TASK REQUIREMENTS:
When the string "accomplish" appears in a line of the records, show the whole line.

··· PROVIDED RECORDS ···

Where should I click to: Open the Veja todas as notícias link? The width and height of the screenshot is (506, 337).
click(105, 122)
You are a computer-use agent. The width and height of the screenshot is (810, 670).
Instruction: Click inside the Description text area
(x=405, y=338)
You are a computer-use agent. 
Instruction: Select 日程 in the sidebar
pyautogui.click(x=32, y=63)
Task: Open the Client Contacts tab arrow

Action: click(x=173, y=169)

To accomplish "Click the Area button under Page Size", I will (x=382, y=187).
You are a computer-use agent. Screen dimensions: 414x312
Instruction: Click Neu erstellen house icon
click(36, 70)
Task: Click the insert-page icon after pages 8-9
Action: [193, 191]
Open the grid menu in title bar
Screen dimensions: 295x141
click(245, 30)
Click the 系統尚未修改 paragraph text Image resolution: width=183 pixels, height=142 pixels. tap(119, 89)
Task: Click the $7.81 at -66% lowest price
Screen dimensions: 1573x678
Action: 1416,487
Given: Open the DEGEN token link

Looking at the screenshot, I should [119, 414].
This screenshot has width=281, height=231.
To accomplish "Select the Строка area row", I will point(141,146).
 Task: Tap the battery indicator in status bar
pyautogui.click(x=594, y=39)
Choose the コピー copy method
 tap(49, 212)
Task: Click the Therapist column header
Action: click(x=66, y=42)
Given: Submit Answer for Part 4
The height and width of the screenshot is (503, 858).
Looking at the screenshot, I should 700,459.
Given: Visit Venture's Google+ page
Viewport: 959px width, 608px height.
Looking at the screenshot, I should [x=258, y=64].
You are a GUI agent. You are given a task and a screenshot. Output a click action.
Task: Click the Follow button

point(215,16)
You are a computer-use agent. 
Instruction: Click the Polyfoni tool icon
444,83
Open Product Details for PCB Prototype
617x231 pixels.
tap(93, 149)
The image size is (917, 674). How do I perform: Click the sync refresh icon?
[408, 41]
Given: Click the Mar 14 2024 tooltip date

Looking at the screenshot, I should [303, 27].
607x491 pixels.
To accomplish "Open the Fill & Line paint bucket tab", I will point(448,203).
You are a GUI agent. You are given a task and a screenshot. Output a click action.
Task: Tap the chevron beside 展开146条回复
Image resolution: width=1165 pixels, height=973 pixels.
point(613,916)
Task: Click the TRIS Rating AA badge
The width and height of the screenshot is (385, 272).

···

WRITTEN REPLY:
To accomplish "Click the Area button under Page Size", I will (x=382, y=187).
To accomplish "Select the Строка area row", I will point(141,146).
To accomplish "Open the Fill & Line paint bucket tab", I will point(448,203).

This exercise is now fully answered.